Collaboration as Urban Culture
I’ve just joined a Banff New Media Institute workgroup on Collaboration as Cultural Expression.
As Karen Parker put it, the group aims to:
Set the parameters and case study analysis of the design and use of collaborative tools within specific cultural contexts such as game design, open source or hacker communities, mobile/nomadic communities.
The determining questions for this workgroup include how can creativity and cultural expression become part of tool development and collaborative processes, as well as whether practices and tools of these “urban” communities can be useful within an academic research context, especially a scientific one. Some of the methodologies explored by this group will include participatory design, action research and grounded theory. Issues that will also inform this group will include critical globalism and nonwestern approaches to collaboration as well as gendered voices.

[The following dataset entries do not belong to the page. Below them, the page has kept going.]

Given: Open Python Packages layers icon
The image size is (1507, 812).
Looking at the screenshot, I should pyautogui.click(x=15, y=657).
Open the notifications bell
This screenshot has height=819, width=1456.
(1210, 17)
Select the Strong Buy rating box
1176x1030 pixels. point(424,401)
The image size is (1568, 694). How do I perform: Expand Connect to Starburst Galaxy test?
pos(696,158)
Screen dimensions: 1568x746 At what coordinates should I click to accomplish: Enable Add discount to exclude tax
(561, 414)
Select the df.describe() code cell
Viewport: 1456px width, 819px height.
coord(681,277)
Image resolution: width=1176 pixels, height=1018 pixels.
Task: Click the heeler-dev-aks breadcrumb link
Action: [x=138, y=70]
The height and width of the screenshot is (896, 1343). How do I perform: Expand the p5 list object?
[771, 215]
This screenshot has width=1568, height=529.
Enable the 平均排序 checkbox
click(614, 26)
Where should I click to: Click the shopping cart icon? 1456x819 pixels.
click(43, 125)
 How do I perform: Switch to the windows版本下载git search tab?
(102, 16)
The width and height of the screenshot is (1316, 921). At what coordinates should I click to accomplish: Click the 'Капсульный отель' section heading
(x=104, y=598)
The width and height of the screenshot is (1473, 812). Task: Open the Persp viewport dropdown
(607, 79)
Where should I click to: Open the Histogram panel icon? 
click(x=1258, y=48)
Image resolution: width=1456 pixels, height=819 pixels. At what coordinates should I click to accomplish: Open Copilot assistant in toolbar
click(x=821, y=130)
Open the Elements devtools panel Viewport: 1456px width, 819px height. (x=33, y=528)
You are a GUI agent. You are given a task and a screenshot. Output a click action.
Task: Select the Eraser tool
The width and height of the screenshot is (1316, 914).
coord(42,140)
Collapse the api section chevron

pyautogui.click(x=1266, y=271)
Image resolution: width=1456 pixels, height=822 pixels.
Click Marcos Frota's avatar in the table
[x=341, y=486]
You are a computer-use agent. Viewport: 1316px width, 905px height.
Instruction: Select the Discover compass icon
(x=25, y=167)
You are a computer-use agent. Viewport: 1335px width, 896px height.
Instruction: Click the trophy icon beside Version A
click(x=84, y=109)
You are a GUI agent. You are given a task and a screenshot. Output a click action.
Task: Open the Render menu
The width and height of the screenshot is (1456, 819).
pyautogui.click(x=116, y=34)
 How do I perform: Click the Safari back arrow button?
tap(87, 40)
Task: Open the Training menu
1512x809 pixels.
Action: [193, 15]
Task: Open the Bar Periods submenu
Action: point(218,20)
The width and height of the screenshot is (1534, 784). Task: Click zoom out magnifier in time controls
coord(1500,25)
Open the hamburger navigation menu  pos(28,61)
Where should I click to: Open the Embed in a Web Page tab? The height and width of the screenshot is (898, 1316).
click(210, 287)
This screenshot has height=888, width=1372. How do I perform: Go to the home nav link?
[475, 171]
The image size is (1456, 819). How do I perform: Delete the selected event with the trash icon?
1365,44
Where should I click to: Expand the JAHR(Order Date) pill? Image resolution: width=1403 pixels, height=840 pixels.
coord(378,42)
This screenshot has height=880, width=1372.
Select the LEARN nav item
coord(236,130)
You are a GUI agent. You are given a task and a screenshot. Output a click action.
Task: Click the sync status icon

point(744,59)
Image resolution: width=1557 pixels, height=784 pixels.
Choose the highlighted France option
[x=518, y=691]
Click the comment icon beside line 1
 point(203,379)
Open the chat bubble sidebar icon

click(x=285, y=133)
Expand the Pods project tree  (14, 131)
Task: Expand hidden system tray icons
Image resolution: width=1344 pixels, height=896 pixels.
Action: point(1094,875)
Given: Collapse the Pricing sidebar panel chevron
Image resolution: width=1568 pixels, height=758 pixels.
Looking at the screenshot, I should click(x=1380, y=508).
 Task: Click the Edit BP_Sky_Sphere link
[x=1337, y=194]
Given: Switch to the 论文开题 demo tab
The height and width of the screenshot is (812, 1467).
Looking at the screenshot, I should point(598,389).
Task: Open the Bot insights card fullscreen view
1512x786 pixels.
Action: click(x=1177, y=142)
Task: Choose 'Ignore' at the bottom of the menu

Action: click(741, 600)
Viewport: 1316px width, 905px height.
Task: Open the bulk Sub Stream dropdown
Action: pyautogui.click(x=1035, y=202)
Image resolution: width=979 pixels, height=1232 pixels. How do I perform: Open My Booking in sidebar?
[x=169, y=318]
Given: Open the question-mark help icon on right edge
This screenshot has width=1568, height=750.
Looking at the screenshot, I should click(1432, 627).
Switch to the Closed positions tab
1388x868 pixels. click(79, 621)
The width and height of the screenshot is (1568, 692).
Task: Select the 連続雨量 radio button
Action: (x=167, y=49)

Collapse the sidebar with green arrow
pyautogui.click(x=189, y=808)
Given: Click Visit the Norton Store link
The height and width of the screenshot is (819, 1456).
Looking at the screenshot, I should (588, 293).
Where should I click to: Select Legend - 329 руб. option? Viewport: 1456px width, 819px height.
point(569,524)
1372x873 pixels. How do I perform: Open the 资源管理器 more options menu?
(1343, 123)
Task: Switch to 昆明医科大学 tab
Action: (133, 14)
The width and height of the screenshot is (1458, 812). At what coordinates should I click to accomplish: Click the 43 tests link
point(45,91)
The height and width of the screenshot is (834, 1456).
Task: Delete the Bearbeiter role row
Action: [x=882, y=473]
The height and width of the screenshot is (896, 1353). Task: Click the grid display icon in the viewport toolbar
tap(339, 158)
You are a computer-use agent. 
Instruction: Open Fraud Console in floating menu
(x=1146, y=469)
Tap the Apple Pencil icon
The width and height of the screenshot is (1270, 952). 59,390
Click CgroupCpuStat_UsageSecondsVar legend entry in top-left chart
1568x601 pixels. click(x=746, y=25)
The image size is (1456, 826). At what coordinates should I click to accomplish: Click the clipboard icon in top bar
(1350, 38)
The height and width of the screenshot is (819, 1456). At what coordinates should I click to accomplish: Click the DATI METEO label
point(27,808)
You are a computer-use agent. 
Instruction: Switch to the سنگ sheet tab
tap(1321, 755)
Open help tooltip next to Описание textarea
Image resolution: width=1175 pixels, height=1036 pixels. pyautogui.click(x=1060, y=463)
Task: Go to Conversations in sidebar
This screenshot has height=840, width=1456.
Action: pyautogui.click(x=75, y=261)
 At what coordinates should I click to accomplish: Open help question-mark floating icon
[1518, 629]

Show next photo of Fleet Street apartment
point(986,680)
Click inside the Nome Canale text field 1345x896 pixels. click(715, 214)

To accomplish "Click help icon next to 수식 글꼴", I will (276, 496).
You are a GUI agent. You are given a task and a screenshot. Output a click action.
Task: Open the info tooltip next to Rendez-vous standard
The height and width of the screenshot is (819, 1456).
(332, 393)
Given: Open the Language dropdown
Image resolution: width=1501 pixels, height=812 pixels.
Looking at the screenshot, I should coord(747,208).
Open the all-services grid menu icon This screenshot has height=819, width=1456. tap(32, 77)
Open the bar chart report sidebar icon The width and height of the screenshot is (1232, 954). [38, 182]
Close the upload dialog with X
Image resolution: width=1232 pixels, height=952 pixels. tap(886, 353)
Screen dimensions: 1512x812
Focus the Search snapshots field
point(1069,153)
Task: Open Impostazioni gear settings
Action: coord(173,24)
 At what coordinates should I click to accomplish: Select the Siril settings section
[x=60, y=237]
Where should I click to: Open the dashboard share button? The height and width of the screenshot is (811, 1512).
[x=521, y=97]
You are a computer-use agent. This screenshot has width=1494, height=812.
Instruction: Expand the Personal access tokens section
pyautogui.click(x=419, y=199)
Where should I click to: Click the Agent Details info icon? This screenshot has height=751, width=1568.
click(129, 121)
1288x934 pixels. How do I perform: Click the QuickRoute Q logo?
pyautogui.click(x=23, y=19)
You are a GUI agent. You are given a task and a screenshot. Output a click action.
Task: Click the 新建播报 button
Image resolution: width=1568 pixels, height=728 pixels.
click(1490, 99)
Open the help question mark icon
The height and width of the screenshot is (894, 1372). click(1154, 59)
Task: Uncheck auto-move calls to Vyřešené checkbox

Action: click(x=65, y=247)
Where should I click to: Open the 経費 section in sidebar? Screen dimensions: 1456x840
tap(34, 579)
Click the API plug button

Of course the system wouldn’t cooperate, so I’m putting my comment up here:
Interesting that you describe these as urban communities, Karen. My particular interest today (have to finish the paper!) is the distinction between the urban and the city. While a given city is a physical object, a cooperative agglomeration, the urban is its virtual image. This virtuality is intangible and could be understood as a “diagram” actualized differently in each given city.
Academic and artistic research collaborations have often ended up being known by the name of the cities they’re located in CoBrA (Copenhagen, Berlin, Amsterdam), the “Prague School” and so on. Do such collaborations have more in common - some sort of urbanity you hint at?
Does this past pattern give us any hints re. the relation between collaborative tools and technologies and the peculiarly “urban” communities?